▸ **What you need to do**: After locating "Viewport: 384px width, 175px" in the listing below, copy that line and each one after it exactly, ending with the line that has "Repost the TacoBellFries reply".

▸ **Records for processing**:
______________________________
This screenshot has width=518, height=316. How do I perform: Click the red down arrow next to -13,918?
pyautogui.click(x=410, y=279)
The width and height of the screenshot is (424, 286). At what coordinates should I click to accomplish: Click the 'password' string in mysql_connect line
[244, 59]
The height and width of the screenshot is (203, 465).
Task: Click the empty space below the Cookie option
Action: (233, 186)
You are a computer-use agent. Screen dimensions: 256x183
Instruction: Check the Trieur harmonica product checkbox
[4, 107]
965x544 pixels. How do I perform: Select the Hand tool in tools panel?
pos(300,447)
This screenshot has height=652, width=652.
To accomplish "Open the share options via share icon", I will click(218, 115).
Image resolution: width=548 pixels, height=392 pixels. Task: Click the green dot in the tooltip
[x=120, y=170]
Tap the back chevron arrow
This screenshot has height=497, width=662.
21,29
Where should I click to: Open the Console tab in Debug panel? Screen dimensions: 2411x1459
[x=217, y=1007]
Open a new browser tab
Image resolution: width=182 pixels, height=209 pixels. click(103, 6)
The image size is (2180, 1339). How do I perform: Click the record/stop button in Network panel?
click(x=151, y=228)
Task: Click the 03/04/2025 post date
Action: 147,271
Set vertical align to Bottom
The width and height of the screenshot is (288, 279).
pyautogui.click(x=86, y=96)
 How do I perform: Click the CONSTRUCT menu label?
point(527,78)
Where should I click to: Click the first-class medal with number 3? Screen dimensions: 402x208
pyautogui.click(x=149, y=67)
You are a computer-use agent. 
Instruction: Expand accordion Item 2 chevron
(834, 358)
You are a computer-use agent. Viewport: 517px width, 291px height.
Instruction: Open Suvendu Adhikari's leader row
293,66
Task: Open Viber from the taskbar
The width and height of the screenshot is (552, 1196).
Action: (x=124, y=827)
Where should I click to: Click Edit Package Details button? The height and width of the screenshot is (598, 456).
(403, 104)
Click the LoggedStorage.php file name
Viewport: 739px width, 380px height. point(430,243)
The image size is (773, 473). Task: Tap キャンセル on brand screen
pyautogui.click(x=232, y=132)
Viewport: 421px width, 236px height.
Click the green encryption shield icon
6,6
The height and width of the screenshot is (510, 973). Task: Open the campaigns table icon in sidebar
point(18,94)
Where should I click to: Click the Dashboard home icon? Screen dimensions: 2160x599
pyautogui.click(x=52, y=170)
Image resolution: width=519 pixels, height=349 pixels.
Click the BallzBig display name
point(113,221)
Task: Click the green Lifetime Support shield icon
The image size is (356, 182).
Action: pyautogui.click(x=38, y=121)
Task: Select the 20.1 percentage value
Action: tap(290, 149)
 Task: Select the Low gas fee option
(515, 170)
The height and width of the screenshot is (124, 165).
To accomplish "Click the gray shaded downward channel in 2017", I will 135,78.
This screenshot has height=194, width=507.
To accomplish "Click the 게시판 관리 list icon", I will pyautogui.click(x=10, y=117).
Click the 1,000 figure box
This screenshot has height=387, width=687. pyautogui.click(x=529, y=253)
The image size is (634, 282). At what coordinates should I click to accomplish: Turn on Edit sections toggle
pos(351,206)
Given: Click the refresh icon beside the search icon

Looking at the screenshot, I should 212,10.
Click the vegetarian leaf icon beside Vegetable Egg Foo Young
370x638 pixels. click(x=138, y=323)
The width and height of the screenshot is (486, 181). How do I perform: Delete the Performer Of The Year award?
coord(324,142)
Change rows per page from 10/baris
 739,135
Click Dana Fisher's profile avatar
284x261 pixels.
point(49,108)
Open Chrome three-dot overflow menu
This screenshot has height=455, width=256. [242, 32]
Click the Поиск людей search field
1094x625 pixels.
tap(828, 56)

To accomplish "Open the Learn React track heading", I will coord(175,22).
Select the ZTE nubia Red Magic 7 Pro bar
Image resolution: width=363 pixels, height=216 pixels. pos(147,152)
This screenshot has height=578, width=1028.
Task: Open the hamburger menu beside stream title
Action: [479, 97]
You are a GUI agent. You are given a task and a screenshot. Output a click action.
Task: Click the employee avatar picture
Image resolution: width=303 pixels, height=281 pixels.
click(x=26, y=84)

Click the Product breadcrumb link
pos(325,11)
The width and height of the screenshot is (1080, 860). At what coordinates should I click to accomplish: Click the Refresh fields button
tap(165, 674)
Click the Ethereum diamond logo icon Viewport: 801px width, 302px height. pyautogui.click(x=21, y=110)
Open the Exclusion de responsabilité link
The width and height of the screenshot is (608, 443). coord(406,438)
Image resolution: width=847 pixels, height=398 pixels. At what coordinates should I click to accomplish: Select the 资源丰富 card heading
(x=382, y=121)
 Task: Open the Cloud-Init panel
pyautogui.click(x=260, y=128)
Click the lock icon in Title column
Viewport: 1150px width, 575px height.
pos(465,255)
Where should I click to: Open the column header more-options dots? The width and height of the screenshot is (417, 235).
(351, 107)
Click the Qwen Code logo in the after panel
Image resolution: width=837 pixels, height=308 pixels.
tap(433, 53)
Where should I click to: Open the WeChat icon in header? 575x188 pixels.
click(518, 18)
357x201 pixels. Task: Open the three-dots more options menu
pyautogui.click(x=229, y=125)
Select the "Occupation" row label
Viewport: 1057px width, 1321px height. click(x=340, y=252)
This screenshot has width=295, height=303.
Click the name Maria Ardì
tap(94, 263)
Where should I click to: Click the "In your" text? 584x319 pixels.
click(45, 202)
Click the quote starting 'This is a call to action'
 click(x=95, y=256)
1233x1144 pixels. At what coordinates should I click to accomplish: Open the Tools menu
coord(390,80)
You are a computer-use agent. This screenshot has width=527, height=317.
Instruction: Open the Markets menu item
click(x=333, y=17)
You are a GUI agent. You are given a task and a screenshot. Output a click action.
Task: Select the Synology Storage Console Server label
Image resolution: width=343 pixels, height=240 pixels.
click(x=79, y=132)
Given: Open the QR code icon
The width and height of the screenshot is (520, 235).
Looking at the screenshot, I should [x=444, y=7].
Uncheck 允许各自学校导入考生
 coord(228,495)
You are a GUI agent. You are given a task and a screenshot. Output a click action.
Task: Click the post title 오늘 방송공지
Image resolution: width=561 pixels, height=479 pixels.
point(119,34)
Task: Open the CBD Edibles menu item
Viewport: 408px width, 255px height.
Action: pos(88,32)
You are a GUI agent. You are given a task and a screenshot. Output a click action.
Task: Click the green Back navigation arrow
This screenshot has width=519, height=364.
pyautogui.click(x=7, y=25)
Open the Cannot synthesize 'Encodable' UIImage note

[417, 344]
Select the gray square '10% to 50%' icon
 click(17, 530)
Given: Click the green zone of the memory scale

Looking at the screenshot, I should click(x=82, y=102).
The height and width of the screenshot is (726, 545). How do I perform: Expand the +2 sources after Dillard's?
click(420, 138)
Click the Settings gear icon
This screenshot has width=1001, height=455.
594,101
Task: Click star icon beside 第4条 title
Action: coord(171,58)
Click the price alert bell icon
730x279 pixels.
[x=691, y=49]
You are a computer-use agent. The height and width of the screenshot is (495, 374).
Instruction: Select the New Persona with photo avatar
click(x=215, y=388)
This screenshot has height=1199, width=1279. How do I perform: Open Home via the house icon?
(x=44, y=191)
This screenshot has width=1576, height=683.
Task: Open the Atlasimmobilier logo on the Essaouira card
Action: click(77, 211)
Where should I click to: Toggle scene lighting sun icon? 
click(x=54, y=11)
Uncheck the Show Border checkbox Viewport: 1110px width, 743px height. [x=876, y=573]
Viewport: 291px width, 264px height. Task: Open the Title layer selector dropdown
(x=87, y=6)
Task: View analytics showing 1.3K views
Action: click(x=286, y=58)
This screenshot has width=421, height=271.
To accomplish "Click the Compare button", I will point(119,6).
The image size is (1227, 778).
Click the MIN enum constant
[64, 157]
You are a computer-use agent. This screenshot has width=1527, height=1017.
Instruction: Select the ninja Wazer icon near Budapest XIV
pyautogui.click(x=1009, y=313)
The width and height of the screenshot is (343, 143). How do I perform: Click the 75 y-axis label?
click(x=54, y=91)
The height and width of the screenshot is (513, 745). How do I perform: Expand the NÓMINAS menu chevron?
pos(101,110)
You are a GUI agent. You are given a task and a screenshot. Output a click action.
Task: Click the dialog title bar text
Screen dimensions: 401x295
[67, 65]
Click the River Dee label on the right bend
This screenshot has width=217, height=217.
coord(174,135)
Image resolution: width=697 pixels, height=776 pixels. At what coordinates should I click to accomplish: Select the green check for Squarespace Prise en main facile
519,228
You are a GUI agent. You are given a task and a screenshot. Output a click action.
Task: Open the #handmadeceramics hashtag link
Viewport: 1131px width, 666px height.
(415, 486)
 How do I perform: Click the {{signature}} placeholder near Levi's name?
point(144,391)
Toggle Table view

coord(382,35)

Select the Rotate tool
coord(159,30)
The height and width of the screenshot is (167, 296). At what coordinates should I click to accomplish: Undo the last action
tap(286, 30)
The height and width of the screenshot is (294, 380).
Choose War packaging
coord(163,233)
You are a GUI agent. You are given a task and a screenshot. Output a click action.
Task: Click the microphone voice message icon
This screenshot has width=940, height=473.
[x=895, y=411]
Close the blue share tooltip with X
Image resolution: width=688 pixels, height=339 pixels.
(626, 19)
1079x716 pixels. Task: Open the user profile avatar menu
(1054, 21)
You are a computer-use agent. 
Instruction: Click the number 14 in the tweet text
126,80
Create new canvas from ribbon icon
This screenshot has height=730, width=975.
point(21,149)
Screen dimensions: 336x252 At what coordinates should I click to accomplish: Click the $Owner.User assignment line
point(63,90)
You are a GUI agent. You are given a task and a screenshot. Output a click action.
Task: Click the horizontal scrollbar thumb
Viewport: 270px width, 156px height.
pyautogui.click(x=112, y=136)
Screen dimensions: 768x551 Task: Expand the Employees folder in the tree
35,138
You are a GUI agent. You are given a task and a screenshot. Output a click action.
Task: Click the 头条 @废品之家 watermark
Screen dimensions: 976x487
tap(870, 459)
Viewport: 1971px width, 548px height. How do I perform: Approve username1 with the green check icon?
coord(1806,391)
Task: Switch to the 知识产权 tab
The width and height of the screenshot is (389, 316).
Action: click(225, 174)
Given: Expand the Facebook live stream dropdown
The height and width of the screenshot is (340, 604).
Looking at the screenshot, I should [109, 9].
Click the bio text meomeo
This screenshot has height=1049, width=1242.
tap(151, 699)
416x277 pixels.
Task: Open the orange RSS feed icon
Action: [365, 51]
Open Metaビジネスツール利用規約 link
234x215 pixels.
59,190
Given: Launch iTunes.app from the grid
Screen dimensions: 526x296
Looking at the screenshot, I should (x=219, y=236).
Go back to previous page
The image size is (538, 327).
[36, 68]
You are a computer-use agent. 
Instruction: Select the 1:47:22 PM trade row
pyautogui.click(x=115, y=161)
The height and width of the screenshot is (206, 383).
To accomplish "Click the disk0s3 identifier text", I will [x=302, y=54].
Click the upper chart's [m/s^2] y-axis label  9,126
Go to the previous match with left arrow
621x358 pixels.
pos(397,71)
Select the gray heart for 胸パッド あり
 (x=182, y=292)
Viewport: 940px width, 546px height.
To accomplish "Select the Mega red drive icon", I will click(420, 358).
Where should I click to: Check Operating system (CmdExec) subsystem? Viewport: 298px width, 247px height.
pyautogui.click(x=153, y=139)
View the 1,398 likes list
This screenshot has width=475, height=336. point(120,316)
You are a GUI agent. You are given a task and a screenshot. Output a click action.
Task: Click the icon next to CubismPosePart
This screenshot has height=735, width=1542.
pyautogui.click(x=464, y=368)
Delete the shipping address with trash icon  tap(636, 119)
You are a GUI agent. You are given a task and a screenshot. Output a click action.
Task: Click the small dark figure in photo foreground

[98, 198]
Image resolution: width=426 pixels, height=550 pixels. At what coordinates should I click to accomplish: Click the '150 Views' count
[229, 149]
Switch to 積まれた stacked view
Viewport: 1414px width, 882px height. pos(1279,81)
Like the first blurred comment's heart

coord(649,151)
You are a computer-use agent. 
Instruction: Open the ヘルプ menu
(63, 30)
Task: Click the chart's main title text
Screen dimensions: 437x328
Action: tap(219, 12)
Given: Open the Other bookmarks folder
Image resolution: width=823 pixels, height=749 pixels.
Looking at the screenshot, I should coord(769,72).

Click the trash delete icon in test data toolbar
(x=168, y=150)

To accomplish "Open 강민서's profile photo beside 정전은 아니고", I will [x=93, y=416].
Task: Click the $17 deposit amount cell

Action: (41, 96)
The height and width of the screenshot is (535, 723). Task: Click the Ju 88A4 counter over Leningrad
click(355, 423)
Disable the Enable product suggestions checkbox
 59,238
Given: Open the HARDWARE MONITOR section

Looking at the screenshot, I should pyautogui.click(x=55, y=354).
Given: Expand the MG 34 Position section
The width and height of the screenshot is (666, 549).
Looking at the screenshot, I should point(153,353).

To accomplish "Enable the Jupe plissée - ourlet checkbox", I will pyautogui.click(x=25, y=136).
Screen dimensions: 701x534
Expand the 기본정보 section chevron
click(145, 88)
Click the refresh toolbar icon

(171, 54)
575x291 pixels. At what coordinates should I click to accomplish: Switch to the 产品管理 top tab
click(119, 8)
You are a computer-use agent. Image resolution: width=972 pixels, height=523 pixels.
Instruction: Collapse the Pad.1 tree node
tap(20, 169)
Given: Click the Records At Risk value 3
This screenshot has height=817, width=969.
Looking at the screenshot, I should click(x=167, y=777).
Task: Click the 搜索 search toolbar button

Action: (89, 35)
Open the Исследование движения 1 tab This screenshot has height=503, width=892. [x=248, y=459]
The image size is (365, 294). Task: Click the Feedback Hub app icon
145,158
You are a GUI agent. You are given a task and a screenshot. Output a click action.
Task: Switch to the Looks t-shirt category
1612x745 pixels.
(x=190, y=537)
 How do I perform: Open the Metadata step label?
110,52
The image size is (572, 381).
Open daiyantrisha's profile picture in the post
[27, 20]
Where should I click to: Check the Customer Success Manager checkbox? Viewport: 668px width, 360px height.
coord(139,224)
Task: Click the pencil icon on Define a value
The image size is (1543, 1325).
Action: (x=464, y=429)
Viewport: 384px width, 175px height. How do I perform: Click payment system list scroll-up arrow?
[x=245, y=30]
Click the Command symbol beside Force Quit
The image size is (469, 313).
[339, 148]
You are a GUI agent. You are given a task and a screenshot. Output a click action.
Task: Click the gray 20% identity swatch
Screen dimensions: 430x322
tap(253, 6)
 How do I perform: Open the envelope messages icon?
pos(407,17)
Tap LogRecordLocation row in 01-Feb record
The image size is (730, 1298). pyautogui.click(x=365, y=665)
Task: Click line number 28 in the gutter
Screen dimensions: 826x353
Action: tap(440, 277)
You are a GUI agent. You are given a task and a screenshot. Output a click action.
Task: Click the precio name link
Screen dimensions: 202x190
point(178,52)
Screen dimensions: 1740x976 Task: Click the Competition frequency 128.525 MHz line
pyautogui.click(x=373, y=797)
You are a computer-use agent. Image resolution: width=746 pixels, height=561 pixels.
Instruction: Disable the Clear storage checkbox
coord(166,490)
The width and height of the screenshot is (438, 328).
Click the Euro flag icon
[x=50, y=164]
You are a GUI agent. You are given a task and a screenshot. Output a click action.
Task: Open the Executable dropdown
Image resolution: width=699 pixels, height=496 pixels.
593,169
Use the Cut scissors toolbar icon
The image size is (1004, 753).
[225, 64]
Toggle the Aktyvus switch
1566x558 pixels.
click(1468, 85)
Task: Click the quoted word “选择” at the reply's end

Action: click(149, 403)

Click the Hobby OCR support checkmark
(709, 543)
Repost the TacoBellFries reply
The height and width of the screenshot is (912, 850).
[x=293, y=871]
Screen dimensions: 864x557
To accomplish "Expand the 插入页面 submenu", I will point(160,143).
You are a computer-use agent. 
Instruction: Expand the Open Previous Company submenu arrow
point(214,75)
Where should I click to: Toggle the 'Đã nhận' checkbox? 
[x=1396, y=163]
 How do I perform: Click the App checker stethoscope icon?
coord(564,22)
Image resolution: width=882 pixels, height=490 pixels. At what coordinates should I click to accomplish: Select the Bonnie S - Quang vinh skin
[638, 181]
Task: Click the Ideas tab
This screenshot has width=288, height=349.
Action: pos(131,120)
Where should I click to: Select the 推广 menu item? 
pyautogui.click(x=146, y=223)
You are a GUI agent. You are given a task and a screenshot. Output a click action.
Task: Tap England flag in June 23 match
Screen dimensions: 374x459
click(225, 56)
______________________________
▸ **Completed exercise**:
Viewport: 384px width, 175px height. How do I perform: Click payment system list scroll-up arrow?
[x=245, y=30]
Click the Command symbol beside Force Quit
The image size is (469, 313).
[339, 148]
You are a GUI agent. You are given a task and a screenshot. Output a click action.
Task: Click the gray 20% identity swatch
Screen dimensions: 430x322
tap(253, 6)
 How do I perform: Open the envelope messages icon?
pos(407,17)
Tap LogRecordLocation row in 01-Feb record
The image size is (730, 1298). pyautogui.click(x=365, y=665)
Task: Click line number 28 in the gutter
Screen dimensions: 826x353
Action: tap(440, 277)
You are a GUI agent. You are given a task and a screenshot. Output a click action.
Task: Click the precio name link
Screen dimensions: 202x190
point(178,52)
Screen dimensions: 1740x976 Task: Click the Competition frequency 128.525 MHz line
pyautogui.click(x=373, y=797)
You are a computer-use agent. Image resolution: width=746 pixels, height=561 pixels.
Instruction: Disable the Clear storage checkbox
coord(166,490)
The width and height of the screenshot is (438, 328).
Click the Euro flag icon
[x=50, y=164]
You are a GUI agent. You are given a task and a screenshot. Output a click action.
Task: Open the Executable dropdown
Image resolution: width=699 pixels, height=496 pixels.
593,169
Use the Cut scissors toolbar icon
The image size is (1004, 753).
[225, 64]
Toggle the Aktyvus switch
1566x558 pixels.
click(1468, 85)
Task: Click the quoted word “选择” at the reply's end

Action: click(149, 403)

Click the Hobby OCR support checkmark
(709, 543)
Repost the TacoBellFries reply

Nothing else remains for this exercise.